La haine c’est comme boire du poison et attendre que l’autre personne meure. –Saint Augustin



Europe des Régions

Ni mondialiste ni nationaliste

Selon le Centre de Politique Européenne, depuis son introduction en 1999 l’euro a causé une perte de 56.000 euros pour chaque français et un gain de 23.000 euros pour chaque allemand. Tous les pays de l’UE sont perdants à l’exception de l’Allemagne et de la Hollande, le discret paradis fiscal. La création de l’euro reposait sur la promesse d’un grand marché dont chaque pays obtiendrait une part du gâteau commercial plus grande qu’avant. Cela ne s’est pas produit, car l’euro n’a jamais été rien d’autre qu’un deutsche mark avec un autre nom. Alors je vous demande de me donner une bonne raison pour laquelle l’Espagne, par exemple, devrait accepter aujourd’hui que Bruxelles prenne des décisions la concernant à sa place.

De plus, aucun habitant de l’UE ne se sent européen. Certains bretons, par exemple, se sentent même plus bretons que français, alors se sentir européens ou extra-terrestres c’est du pareil au même. Tout ça pour dire que l’euro et l’Europe doivent complètement être réinventés faute de quoi leurs implosion deviendrait inéluctable. Ballottée entre le mondialisme et le nationalisme, l’Europe est devenue dysfonctionnelle. Ni le pouvoir absolu de l’argent d’une part, ni le retour aux souverainetés nationales d’autre part ne nous offre un modèle d’avenir enviable. Ne me dites pas qu’il n’y a pas de solution. Ce qui suit représente ma vision idéalisée d’une troisième voie.

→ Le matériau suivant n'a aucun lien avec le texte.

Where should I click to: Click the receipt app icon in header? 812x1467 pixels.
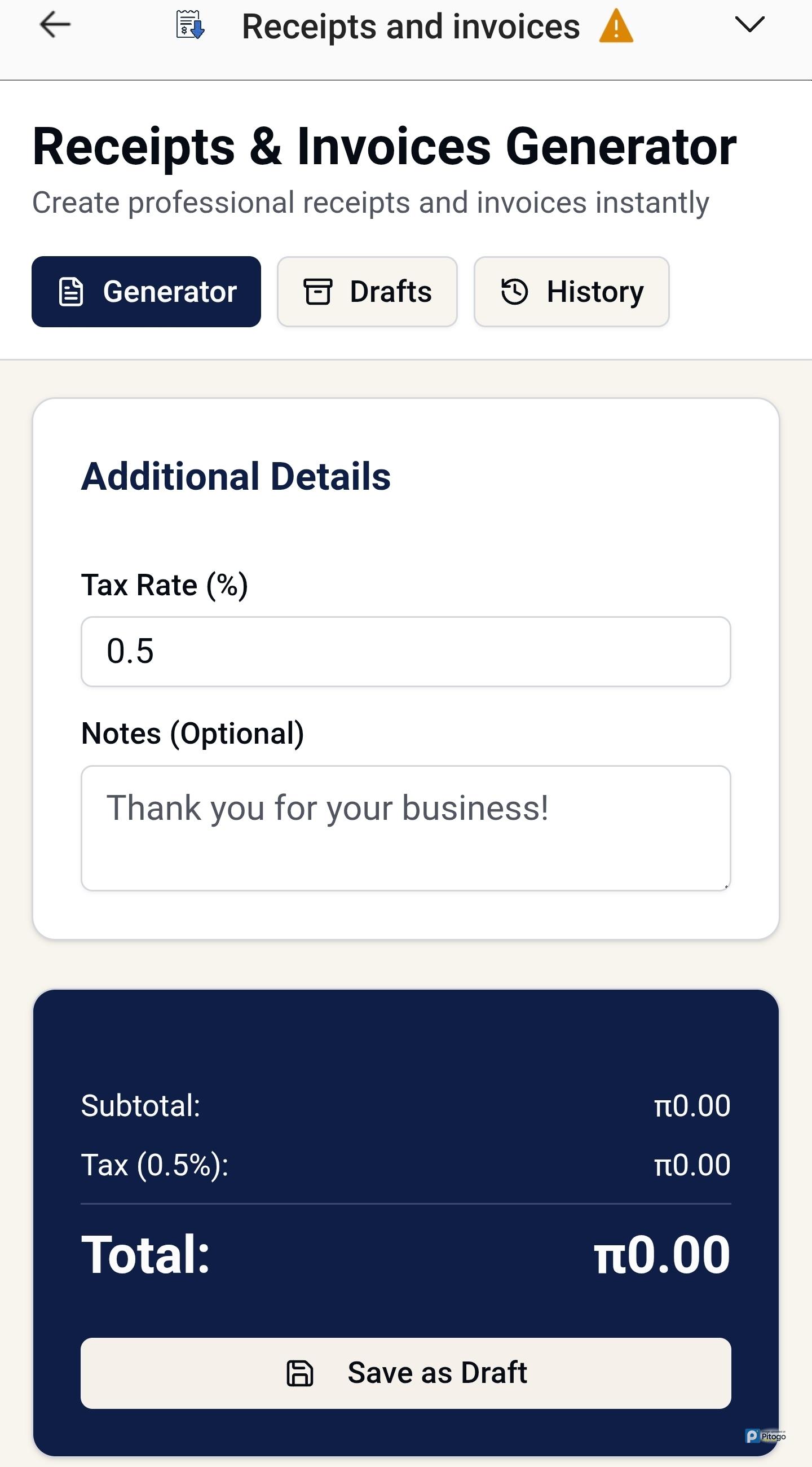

(1) Sur le plan politique, la création d’une Europe des régions où chacune et chacun pourra aisément s’identifier à ses racines. (2) Sur le plan économique, la création d’une double monnaie. D’une part, les monnaies régionales non-spéculative à usage du commerce intérieur et d’autre part l’euro pour le commerce international. (3) Sur le plan social, assurer le minimum vital pour ceux et celles dont le travail est remplacé par une machine ou un logiciel. Les fonds pour couvrir leurs besoins essentiels devraient provenir de la taxation des robots et des entreprises qui en bénéficient. Le modèle que je propose tardera sans doute à être mis en oeuvre, non pas parce qu’il est irréaliste mais à cause des politiciens dont le bon sens et la recherche de solutions ont disparus de leurs préoccupations depuis bien longtemps. En attendant l’homme ou la femme providentiel(le) qui renversera la table …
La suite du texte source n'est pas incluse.